In general, the change tendencies of the salt rejection and the water flux of membrane are opposite. Also, the rejection behaviors of NaCl, Na2SO4 and CaCl2 of the cross-linked membranes are depicted in Figure 4. The salt rejection order follows: CaCl2 > NaCl > Na2SO4, which was in agreement with the Schaep &Vandecasteele (2001) and Huang et al. (2008) sequences. It was found that CaCl2 and NaCl rejection of the cross-linked membrane increased with raising the XDC (from 0.2 to 0.6% w/w) or GA (from 0.2 to 1% w/w) concentration as water flux declined. With increasing cross-linking concentration the degree of chemical cross-linking reaction between PEI and XDC or GA agents is improved, leading to a denser barrier PA active top layer with many positive charges on the membrane surface. As a result divalent cationic CaCl2 salt rejection increased from 85.2 to 95.5% for XDC and 83 to 88.7% for GA cross-linked membranes. Also, divalent anionic Na2SO4 salt rejection decreased due to aggregation of positive charges on the membrane surface. In both membranes, the salt rejection for NaCl first increased and then decreased because it contained equal monovalent anions and cations. However, the CaCl2 rejection decreased and the pure water flux increased when the XDC or GA concentration was higher than 0.6 and 1% w/w, respectively. Also, comparison of two diagrams indicated that more variation of water flux and salt rejection occurred when XDC applied as a cross-linking agent. This phenomenon probably contributed to higher XDC reactivity rather than GA cross-linking agent and quarternized amine groups with independent positively charge.

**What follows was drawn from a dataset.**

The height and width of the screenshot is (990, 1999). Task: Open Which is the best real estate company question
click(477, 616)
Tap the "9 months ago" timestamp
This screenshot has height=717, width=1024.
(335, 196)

Effect of pH feed solution on the membrane performance

The effect of pH on rejection salt ions was investigated by addition of NaOH (pH = 11) or HCl (pH = 3) to salt feed solution and varying its pH accordingly. In general, NF separation mechanisms frequently involve both distribution of membrane pore size and Donnan exclusion effects (Yu et al. 2010). Ions rejection by NF membranes is dependent on the electrical interaction between ions and membrane surfaces charge. So, pH of feed solution can be dependent on ion rejection because membrane surface charges varied with the pH. The functional groups on the PA active top layer (carboxylic acid, amine, and amide) and pH feed solution are responsible for charge density value of the membrane surface (Teixeira et al. 2005). Therefore, charged properties of cross-linking membranes were evaluated; pH adjusted at 3, 7, and 11 using HCl and soda (NaOH).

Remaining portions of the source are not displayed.